PAGE EXCERPT –
I would argue, then, that glib dismissal is misguided. Rather, the safest and most promising option in the absence of answers to all relevant questions, is to optimize the annual exam, not discard it. There is no need for a battery of perfunctory procedures or ridiculously low-yield lab tests. But these could be replaced with a review of lifestyle practices and use of relevant preventive services; with time for pertinent, customized lifestyle counseling; and with attention to whatever happens to be on a patient’s mind, building that very thing to which modern, evidence-based medicine may pay all too little attention: a relationship. A fundamental human connection.Read the whole thing.
The writer makes some good points, as does Dr. Emanual.
The problem has long been payers requrements for certain items to be performed during a physical that have not been changed or challenged in years, and make alot of what is done at a physical an anacronistic exercise. The examination of every organ system is not very helpful and of low yield in most circumstances, but necesary to document to satisfy parors. Medicare, to its credit, allows a annual exam that actually does not require any actual examination of the patient other than vital signs and some assesment of cognitive status.
The writer is correct that there are items that are very pertinent to ones health that it is helapful for the physician to discuss with our patients, and this is generally what is done at a annual exam. Lab testing and EKGs may be unnecessay to a large degree, but patients often perceive the lack of this testing to be a sign that the doctor is less than thorough in their evaluation.
If every recommendation of the Cochrane Collaboration is to be practiced, physicians will do little else than tell people to lose weight and quit smoking. They seem to see no value in any preventative medicine and are too concerned about the anxiety of testing.

SOURCE MATERIAL –

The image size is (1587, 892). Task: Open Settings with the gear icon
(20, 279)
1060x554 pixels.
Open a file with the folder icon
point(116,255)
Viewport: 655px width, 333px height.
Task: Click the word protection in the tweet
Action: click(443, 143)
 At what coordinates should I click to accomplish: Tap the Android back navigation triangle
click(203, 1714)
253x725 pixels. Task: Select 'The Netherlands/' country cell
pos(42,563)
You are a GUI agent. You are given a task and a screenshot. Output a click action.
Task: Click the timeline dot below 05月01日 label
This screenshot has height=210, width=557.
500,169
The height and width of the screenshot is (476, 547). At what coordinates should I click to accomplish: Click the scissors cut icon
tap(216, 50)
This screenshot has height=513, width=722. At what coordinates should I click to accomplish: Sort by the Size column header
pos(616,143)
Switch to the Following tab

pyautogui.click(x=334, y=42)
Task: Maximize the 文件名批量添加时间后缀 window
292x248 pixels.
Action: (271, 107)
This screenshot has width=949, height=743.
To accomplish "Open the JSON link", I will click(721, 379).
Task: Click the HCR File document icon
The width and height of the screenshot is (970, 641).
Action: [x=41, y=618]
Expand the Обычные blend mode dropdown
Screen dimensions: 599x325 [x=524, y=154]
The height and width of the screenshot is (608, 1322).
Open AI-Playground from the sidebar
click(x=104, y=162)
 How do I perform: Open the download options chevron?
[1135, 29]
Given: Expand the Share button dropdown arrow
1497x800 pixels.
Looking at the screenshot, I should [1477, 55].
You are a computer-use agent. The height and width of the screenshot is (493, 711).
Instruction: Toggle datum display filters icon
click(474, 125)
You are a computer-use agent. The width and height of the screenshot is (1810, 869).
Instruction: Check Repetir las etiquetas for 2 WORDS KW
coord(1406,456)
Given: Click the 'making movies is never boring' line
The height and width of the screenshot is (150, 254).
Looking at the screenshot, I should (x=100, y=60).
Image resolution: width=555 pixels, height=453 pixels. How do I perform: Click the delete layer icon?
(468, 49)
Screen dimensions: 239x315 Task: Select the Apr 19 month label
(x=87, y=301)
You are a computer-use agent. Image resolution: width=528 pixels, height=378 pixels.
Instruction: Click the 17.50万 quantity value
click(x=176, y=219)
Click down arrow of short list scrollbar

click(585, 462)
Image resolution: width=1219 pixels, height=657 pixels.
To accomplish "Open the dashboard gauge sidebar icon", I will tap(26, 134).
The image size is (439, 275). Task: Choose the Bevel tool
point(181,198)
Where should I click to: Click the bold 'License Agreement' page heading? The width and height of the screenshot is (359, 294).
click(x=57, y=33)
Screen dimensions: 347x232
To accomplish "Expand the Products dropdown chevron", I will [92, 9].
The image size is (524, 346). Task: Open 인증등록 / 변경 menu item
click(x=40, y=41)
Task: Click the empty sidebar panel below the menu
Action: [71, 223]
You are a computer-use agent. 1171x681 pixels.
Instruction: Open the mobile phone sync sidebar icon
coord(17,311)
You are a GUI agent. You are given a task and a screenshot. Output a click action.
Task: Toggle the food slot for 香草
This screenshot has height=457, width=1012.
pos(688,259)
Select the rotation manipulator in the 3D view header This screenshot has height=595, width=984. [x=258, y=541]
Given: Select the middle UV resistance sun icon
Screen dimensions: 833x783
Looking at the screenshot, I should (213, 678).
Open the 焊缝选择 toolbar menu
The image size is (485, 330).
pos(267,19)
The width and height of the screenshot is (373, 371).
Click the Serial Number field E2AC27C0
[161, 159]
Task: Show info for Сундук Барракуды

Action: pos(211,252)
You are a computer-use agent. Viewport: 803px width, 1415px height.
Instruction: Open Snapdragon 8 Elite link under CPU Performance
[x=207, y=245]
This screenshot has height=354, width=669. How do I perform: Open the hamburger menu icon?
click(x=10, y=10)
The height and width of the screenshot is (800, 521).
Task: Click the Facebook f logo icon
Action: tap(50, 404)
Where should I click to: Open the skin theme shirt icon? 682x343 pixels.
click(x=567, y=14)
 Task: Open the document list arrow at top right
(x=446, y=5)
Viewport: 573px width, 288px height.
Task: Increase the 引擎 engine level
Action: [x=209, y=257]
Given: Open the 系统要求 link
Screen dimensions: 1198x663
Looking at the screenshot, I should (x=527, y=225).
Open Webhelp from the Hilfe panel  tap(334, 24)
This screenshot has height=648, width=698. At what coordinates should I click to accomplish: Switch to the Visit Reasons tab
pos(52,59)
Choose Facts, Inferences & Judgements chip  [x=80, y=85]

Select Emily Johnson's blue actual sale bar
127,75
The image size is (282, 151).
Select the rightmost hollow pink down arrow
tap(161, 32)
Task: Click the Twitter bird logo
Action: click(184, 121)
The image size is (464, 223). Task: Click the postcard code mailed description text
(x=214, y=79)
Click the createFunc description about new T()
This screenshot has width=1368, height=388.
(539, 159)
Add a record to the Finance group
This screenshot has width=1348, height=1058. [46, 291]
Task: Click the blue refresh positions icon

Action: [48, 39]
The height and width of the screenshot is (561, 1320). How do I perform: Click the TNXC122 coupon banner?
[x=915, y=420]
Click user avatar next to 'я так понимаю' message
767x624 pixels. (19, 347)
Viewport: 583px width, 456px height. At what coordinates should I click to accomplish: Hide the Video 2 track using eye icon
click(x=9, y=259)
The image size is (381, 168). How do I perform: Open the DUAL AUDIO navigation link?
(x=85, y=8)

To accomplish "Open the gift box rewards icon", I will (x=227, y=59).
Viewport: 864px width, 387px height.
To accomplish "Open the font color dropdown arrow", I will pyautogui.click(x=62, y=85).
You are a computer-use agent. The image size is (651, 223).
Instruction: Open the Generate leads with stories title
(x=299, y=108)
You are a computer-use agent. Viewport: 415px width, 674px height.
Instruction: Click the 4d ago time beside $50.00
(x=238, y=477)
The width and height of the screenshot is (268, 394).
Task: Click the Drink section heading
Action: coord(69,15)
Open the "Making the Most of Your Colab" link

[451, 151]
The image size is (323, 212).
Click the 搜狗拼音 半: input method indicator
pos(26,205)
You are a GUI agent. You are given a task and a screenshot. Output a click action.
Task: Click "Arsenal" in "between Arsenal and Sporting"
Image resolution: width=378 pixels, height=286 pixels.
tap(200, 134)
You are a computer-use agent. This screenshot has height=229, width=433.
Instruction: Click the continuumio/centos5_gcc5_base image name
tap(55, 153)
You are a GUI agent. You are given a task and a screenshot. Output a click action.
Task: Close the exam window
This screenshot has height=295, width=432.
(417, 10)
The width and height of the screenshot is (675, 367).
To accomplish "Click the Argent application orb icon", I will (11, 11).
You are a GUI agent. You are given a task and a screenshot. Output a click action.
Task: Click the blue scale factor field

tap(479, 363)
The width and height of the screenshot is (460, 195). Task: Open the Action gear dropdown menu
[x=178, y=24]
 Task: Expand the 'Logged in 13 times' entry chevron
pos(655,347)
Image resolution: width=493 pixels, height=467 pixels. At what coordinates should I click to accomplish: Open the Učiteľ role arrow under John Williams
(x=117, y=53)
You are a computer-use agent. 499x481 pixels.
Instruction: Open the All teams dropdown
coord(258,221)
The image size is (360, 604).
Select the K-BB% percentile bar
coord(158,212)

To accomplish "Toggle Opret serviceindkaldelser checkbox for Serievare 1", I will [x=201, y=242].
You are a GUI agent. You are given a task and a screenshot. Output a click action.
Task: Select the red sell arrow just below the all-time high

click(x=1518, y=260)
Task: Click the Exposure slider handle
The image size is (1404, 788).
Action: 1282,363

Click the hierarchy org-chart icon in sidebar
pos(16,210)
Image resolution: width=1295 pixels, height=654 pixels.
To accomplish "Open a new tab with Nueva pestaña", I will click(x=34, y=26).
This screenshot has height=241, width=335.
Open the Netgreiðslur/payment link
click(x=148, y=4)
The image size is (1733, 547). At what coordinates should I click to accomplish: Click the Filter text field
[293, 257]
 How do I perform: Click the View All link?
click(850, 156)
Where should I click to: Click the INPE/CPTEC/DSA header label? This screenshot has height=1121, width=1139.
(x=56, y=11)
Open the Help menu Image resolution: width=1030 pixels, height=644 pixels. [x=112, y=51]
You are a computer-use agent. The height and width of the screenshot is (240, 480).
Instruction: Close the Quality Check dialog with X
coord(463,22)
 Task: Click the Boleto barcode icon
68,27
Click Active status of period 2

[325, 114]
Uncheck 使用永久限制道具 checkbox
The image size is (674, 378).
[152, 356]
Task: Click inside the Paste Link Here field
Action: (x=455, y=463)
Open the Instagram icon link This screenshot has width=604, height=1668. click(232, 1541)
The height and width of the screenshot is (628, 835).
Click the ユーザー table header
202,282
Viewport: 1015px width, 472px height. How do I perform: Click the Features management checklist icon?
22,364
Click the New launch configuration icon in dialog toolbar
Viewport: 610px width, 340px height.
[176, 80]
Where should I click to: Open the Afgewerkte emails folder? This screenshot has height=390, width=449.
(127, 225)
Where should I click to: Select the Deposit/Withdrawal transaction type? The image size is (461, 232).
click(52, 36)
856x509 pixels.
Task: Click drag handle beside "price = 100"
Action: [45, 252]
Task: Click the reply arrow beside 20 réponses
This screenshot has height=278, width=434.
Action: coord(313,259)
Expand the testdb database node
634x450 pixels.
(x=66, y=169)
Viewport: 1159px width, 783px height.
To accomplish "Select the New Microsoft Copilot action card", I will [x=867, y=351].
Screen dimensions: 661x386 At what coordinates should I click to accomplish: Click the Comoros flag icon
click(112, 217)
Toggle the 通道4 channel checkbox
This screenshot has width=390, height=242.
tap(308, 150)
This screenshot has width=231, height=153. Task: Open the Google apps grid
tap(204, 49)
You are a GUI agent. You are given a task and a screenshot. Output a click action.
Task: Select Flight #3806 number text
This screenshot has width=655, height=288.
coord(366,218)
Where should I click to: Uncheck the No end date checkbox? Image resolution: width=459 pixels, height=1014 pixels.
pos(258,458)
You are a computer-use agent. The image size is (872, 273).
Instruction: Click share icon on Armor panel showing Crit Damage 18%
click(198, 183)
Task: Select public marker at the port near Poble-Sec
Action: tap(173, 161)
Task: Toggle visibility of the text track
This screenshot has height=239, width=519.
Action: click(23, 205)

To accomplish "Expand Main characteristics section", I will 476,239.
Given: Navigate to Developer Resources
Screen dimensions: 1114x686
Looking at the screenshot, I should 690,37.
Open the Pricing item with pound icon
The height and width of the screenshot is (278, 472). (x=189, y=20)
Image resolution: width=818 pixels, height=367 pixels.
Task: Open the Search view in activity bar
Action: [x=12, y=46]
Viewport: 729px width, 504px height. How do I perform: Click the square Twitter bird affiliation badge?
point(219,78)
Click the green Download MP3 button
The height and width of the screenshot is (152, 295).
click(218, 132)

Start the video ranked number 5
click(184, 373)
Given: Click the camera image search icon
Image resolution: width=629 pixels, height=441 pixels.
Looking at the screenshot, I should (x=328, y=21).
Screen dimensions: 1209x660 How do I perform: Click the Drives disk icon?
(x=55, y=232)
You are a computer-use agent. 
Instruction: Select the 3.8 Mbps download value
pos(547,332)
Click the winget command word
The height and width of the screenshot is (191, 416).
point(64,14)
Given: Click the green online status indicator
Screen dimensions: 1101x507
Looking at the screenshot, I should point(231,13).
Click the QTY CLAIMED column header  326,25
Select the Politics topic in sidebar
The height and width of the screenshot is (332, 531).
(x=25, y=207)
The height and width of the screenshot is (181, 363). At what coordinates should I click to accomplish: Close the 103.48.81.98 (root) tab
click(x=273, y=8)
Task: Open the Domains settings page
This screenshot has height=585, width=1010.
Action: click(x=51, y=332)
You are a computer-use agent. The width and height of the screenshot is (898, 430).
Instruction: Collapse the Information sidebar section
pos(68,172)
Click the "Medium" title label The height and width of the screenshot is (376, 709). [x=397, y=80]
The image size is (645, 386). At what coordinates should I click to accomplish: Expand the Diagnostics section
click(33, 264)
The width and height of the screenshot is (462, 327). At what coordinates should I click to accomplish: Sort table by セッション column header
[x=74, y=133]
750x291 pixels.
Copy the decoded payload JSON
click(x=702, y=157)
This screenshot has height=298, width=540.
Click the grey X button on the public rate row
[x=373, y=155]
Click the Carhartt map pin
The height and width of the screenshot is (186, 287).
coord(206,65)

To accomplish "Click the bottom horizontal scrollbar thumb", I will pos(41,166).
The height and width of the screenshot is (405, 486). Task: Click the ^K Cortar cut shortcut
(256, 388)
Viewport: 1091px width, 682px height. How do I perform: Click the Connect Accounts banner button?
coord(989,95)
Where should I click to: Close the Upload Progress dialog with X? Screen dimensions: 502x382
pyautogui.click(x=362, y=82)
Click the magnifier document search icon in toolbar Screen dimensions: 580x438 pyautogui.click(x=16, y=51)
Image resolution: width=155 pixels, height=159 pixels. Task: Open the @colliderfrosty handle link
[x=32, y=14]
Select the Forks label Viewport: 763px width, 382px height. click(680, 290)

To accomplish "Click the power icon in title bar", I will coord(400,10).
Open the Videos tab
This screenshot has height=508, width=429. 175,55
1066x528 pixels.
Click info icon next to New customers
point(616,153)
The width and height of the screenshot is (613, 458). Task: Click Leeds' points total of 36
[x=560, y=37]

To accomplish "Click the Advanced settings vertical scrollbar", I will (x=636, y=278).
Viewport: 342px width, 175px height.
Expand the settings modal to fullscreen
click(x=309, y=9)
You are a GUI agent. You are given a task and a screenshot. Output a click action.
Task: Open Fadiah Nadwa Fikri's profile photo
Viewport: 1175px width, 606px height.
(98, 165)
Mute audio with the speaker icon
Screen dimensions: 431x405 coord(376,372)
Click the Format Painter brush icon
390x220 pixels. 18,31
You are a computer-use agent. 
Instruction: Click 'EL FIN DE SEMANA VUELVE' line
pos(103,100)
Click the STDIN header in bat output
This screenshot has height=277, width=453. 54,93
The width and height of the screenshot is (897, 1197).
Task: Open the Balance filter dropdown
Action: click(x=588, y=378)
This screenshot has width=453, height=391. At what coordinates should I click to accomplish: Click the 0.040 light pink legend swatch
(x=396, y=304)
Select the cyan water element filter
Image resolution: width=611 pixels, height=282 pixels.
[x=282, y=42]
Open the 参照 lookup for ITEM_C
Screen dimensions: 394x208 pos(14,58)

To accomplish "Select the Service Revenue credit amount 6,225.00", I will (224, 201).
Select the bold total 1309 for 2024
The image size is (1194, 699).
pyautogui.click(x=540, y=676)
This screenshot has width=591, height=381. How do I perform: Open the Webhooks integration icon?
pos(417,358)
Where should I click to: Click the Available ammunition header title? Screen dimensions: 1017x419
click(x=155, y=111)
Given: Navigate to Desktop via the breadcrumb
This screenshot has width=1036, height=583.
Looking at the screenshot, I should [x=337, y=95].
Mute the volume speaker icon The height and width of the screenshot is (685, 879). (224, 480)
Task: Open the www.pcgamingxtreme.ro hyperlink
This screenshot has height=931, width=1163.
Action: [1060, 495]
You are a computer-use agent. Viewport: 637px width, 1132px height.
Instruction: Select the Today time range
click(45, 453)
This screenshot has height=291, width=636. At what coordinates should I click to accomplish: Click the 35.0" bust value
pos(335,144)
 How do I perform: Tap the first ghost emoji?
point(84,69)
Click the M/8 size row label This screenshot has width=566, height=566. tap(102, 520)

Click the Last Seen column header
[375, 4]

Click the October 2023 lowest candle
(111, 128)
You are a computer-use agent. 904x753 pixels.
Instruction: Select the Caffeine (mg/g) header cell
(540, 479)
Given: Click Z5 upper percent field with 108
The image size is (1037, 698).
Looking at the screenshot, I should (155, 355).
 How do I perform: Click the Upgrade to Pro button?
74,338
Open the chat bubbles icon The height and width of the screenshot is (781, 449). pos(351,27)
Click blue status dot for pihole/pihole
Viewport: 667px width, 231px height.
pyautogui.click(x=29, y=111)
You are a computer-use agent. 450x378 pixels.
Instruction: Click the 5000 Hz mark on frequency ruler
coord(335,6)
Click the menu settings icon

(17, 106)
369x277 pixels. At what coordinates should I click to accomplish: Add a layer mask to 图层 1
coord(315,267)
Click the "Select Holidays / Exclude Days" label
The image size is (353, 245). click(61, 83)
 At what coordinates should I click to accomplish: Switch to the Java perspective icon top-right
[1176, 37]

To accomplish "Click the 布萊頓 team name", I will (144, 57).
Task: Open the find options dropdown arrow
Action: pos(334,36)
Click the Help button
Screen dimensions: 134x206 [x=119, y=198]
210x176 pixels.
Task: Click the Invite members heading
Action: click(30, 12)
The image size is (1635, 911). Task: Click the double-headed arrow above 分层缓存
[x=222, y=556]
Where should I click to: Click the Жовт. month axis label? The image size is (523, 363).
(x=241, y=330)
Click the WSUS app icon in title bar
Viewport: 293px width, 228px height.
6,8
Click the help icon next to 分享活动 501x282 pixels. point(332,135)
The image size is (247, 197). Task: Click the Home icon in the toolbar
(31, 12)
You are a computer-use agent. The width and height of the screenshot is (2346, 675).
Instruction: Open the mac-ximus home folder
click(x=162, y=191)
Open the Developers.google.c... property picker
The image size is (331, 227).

BRIEF 1 – According to the piece on the annual physical exam, what could the perfunctory procedures and low-yield lab tests be replaced with? List each item.
BRIEF 2 – Reproduce the piece on the annual physical exam word for word between "If every recommendation" and "anxiety of testing.", inclusive.
BRIEF 3 – Resume the piece on the annual physical exam after its final sentence.

ANSWER SPACE 1 –
- A review of lifestyle practices and use of relevant preventive services
- Time for pertinent, customized lifestyle counseling
- Attention to whatever happens to be on a patient's mind

ANSWER SPACE 2 –
If every recommendation of the Cochrane Collaboration is to be practiced, physicians will do little else than tell people to lose weight and quit smoking. They seem to see no value in any preventative medicine and are too concerned about the anxiety of testing.

ANSWER SPACE 3 –
In defense of an annual physical, and to quote a famous cardiologist (not me!), "You can't find what you don't look for and you only look for what you know".
In my 37 years of practice I have seen the typical age of someone thought to be elderly (for medical purposes) climb from 65 to 85-95. Did this happen by devine intervention or did some other form of intervention occur...e.g., identification and treatment of diabetes, hypertension, obesity, inactivity, anemias, not to mention various cardiac maladies. How many early GI malignancies have been put to rest by various forms of regular screening. The list is endless.
Those of us who take care of individuals and their families will lose no sleep by continuing to do what doctors are supposed to do. I still place my trust in HIppocrates and Maimonides. As for Emanual, let him testify before Congress and pontificate in the clouds.
It's a weak defense at best. For example, unless you have a concierge doctor (and even then maybe not), what are the chances that the doctor who answers your call at 3 AM will be the doctor you saw for you annual checkup?
And if you are admitted to a hospital, you will be cared for by a panel of rotating hospitalists, not the doc who knows you.